Kathleen Sebelius, Secretary, U.S. Deptartment of Health and Human Services

 

BY MARIE ANDRUSEWICZ -- U.S. Health and Human Services Secretary Kathleen Sebelius says that the $235 million in President Obama’s budget directed at mental health initiatives, as well as the move toward enacting mental health parityand the advent of the Affordable Care Act, are “very big steps forward” in treating a disease that’s been underfunded and up until now lacking urgency in the public dialogue.

“Even though 50 years ago President Kennedy identified mental illness as an issue that had to come out of the shadows, and said that that we needed to move people out of the institutions and provide community treatment, we still have a lot of work to do,” says Sebelius.

The Affordable Care Act will ensure that the 65 million people who suffer from mental illness and don’t have currently have access to insurance, will have access, says Sebelius. Enacting the Mental Health Parity Act, passed by Congress in 2008, means that whether an individual has diabetes or schizophrenia they will be entitled to the same amount of doctor visits and the same number of hospital days.

“For too long we’ve had two really huge barriers to treatment and support for the mentally ill and substance abusers. One is that people have been uninsured and under-insured and have had some kind of policy that doesn’t cover mental illness treatment at all or substance abuse treatment,” says Sebelius.

The second barrier, says Sebelius, is that insurance companies have treated mental illness differently from physical illness.

“Both are health issues but one was very limited in terms of what treatment and support was available,” says Sebelius.

Sebelius thinks it’s important that the dialogue on mental health issues continues to evolve at both the federal and state level.

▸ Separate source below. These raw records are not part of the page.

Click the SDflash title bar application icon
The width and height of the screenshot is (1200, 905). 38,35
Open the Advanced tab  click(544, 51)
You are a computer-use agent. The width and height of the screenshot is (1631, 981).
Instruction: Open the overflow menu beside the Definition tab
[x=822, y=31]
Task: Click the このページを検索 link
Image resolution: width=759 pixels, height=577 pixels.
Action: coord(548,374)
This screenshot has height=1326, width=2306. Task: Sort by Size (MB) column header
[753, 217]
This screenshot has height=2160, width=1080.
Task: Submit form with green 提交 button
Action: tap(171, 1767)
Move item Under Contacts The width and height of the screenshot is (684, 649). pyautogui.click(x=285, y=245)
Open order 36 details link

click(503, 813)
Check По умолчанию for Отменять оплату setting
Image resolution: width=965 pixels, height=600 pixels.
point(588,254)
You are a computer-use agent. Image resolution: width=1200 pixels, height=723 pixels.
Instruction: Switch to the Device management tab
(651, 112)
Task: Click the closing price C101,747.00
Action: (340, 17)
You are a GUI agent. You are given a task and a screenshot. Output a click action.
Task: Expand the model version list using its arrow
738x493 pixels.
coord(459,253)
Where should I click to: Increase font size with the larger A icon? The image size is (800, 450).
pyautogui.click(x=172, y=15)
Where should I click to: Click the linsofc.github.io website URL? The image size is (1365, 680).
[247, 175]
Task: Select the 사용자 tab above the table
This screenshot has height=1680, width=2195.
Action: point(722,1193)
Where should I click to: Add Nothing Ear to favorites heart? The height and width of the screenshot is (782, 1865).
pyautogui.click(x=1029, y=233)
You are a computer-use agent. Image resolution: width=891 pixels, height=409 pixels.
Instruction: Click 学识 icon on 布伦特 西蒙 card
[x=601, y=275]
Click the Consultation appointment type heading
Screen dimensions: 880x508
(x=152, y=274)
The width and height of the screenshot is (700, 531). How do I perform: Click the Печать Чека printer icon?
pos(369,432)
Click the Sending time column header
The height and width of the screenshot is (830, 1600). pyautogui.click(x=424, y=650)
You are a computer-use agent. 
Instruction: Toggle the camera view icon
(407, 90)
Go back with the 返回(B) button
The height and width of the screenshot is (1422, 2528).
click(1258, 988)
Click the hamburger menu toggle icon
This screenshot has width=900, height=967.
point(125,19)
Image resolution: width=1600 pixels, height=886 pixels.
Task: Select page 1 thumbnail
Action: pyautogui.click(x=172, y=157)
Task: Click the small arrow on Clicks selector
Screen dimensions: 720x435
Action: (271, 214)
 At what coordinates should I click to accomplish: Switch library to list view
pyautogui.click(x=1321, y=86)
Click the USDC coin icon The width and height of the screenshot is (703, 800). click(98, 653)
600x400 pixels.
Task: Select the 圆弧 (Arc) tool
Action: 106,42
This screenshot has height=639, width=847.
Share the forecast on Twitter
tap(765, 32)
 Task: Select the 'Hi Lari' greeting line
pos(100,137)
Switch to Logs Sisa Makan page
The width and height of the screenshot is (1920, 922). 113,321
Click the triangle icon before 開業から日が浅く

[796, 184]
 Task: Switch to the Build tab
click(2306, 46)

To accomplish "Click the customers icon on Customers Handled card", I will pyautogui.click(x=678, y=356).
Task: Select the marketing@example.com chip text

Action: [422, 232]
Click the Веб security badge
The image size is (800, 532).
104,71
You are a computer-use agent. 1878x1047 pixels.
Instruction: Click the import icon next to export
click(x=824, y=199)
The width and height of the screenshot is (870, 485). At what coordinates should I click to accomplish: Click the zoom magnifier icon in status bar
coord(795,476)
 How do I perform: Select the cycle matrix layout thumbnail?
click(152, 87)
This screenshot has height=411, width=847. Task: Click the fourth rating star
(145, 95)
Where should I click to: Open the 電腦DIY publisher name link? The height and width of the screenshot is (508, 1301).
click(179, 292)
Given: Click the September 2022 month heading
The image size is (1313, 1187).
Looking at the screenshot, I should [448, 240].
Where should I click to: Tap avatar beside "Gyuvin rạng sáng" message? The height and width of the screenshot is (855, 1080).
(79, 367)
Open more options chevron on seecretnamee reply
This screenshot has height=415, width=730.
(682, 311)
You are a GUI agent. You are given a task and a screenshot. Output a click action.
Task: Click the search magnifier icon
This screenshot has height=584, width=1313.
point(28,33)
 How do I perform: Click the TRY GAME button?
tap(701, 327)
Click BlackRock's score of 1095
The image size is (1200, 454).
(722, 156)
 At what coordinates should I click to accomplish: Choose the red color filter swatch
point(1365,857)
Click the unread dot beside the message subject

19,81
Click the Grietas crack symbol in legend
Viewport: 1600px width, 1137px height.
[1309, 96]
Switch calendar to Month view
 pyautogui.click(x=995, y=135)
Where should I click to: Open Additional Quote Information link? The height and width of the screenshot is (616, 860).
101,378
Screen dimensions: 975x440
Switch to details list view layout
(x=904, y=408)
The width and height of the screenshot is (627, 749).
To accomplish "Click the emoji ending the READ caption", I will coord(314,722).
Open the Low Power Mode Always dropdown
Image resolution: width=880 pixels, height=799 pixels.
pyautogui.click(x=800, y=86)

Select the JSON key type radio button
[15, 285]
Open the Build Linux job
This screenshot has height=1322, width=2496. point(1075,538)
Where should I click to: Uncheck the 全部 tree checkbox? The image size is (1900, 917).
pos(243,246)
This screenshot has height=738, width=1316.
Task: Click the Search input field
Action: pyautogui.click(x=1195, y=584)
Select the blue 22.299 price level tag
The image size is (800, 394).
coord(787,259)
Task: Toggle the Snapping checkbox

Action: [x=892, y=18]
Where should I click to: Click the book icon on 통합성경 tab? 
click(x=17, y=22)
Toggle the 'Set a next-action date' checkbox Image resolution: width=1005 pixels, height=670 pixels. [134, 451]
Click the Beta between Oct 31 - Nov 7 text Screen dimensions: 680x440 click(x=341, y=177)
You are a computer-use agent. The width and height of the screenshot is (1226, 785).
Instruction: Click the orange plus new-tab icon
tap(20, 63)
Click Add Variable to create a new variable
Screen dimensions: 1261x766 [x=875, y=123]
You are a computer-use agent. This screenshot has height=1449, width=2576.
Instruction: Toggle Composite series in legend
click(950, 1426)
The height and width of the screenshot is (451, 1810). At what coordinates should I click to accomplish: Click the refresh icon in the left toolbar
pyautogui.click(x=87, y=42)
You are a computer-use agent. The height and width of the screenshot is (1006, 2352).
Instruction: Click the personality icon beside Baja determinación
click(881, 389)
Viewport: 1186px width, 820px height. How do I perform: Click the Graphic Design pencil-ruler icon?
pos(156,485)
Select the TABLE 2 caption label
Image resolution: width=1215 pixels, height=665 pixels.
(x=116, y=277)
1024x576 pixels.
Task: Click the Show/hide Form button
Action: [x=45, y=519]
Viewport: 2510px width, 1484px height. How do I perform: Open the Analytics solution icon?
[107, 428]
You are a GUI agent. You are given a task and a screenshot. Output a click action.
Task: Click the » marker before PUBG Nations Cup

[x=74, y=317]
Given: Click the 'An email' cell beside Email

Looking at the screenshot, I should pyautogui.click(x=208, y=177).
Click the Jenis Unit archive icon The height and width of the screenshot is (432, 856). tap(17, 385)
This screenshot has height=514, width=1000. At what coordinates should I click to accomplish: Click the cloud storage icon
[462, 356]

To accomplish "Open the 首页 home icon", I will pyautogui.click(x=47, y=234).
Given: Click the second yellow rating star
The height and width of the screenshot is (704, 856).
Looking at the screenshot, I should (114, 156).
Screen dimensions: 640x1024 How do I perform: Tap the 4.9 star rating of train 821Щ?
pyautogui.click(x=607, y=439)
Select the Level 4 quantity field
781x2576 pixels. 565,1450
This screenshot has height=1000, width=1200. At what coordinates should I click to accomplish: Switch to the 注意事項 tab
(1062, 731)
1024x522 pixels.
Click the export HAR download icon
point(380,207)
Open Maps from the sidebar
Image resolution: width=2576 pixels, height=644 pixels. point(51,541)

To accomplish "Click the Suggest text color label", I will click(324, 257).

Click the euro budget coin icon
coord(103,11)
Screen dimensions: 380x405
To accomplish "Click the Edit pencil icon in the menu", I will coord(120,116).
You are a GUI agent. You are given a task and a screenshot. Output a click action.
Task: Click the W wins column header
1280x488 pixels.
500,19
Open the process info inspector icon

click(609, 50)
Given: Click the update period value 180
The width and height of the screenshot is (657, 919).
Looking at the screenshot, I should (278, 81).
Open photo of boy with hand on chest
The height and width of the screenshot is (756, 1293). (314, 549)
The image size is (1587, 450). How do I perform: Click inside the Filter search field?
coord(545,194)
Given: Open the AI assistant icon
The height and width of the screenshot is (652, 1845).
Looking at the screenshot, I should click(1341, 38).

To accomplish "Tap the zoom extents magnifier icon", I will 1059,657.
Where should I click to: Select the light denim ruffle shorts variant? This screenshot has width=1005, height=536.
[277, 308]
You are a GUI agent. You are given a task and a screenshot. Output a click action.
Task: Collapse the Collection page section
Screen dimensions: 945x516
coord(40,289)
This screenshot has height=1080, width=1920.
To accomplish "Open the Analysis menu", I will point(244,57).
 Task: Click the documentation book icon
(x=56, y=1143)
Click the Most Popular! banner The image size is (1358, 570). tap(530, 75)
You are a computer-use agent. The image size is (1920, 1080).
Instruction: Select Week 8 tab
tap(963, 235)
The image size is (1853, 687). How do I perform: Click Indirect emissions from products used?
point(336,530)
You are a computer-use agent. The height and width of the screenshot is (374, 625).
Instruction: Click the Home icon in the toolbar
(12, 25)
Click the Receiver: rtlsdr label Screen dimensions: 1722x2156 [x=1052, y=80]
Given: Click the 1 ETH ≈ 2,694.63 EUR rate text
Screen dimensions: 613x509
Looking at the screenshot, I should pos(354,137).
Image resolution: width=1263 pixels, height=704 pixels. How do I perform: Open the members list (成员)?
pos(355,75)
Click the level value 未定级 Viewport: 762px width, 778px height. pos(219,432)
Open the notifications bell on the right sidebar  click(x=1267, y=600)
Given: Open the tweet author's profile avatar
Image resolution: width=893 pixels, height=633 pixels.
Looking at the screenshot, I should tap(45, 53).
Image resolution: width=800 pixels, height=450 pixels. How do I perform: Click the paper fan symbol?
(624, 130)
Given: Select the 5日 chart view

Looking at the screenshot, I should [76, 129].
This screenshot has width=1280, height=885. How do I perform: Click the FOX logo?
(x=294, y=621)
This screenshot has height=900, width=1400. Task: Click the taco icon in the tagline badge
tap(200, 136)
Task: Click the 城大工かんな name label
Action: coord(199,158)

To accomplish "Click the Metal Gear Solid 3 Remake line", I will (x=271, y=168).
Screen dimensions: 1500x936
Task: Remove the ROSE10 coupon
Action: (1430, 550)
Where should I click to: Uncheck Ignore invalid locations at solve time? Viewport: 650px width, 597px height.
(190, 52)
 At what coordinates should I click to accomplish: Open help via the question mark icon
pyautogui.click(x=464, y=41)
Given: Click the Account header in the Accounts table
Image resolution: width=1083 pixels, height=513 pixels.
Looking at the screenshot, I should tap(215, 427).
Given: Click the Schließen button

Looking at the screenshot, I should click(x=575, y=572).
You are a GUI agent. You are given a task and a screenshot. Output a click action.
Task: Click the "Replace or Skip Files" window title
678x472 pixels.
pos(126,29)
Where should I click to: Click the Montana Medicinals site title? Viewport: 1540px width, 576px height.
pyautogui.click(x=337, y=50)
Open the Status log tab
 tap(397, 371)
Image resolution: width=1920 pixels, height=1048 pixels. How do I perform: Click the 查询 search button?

She says that states that cut treatment for mental health and substance abuse enjoy short-term budget savings, but reap long-term social issues.

“(The mentally ill) may end up as homeless, as not contributing to their familes, not contributing to their communities,” says Sebelius, when in fact mentally ill patients can receive affective treatment and recover.

“There are millions of Americans with mental health issues who are contributing, active members of societies, who pay taxes, who go to work every day,” says Sebelius.